Selon le GUPC, qui regroupe les groupes espagnol Sacyr, italien Salini Impregilio, belge Jan de Nul et panaméen Constructora Urbana, « 95% du chantier est terminé et les tests sur les structures et les systèmes installés ont donné des résultats excellents dans tous les domaines ».
Le message se veut rassurant, après un énième soubresaut dans le plus grand chantier d’ingénierie au monde : l’apparition, révélée dans une vidéo apparemment tournée par des ouvriers, de fissures sur un mur d’une des nouvelles écluses, côté Pacifique.

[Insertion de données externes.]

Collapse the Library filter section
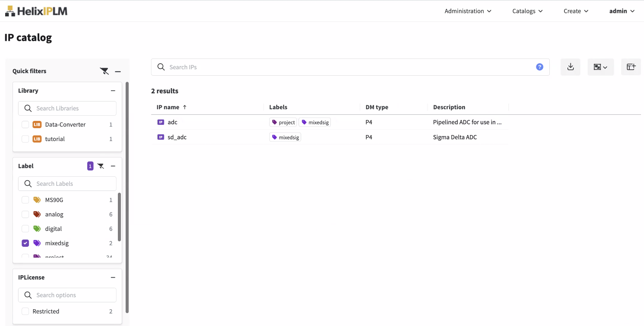tap(113, 91)
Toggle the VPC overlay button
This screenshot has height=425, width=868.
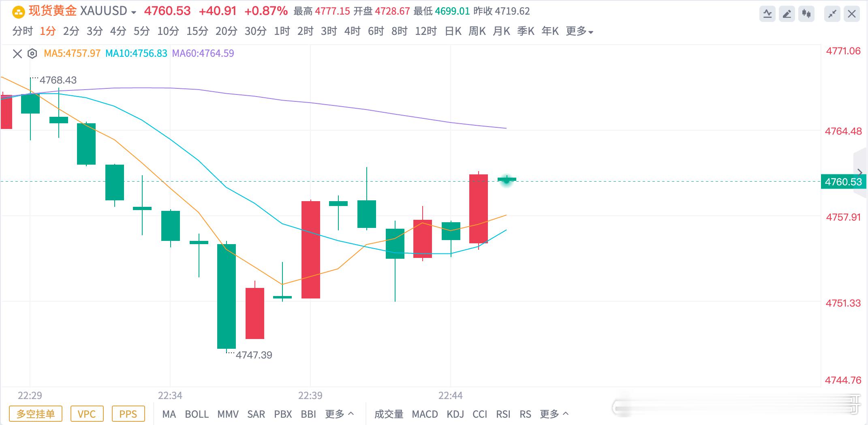tap(87, 414)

Cette découverte avait fait craindre le pire pour ce projet qui compte déjà un an et demi de retard.
Mais le GUPC minimise l’incident, affirmant que les fissures seront comblées avec « un type spécial d’acier ».
Le consortium « s’est engagé à répondre à l’ensemble des exigences du contrat » et à livrer la nouvelle voie « en avril 2016 », rappelle à l’AFP Jorge Quijano, l’administrateur du canal.

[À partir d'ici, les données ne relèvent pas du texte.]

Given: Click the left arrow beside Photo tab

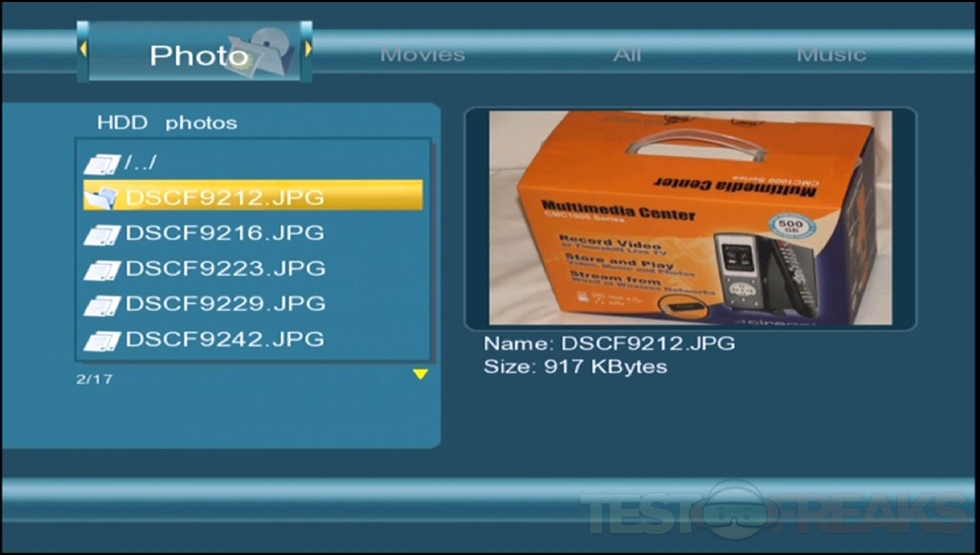Looking at the screenshot, I should pyautogui.click(x=83, y=48).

Toute une série de « tests sera effectuée durant au moins trois mois, avant de pouvoir passer aux ultimes essais impliquant la navigation de navires », a-t-il précisé.

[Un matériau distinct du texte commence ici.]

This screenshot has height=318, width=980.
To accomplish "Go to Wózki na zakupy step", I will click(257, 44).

« D’un point de vue technique, ces fissures ne doivent pas retarder la livraison des nouvelles écluses », assure à l’AFP Olmedo Garcia, directeur de l’Institut du canal de Panama, qui dépend de l’université nationale, précisant qu' »une commission indépendante a effectué une révision et a conclu que ce n’était pas si grave ».
– Conflits sociaux et financiers –
Ce nouvel incident survient toutefois dans le cadre de travaux, débutés en 2007, qui ont depuis longtemps raté le rendez-vous initial d’une inauguration en 2014, censée coïncider avec le centenaire du célèbre canal.
Miné par les conflits sociaux et financiers, le chantier a explosé son budget de départ, de 5,25 milliards de dollars.
Le GUPC veut facturer les importants surcoûts, qu’il estime à au moins 2,39 milliards de dollars (environ 2 milliards d’euros), à l’Autorité du canal de Panama (ACP). La dispute a conduit au blocage des travaux pendant 15 jours en 2014 et fait désormais l’objet d’une procédure d’arbitrage international.
En août 2015, un appel à la grève des ouvriers, qui faisait suite à de précédents arrêts de travail, a lui fait planer un nouveau risque de retard sur le chantier, poussant le GUPC à concéder une augmentation des salaires pour éviter la paralysie du projet.
« Au total, ce sont près de 100 millions d’heures de travail qui ont été réalisées jusqu’ici », précise le consortium chargé des travaux.
Depuis son inauguration il y a un siècle, plus d’un million de navires ont croisé dans les eaux du canal de Panama, projet lancé par des Français puis repris par les États-Unis, qui en ont gardé la propriété jusqu’à sa rétrocession au Panama en 1999.
Avant même son élargissement, le canal a battu son record de marchandises transportées, avec 340 millions de tonnes entre octobre 2014 et septembre 2015, a indiqué jeudi Jorge Quijano à l’AFP, et des revenus proches du record historique, à 2,61 milliards de dollars.
Aujourd’hui 5% du commerce maritime mondial transite par ce canal, long de 80 kilomètres.
Ses nouvelles écluses seront « fiables durant 100 ans », un engagement stipulé dans le contrat selon Olmedo Garcia.
Djurdjica Kuntich, présidente de la Société panaméenne d’ingénieurs et architectes, souligne que c’est la responsabilité du consortium de « garantir que ce projet dure le temps prévu dans le contrat ».
Agrandir le canal est essentiel pour le pays centraméricain, car cela permettra le passage de navires dits Post-Panamax transportant jusqu’à 14.000 conteneurs, le triple de la capacité actuelle.
De quoi offrir d’importants revenus supplémentaires à l’Etat, qui en tire déjà 1 milliard de dollars par an, soit 10% de ses recettes fiscales, un chiffre qu’il espère bien tripler dès 2025.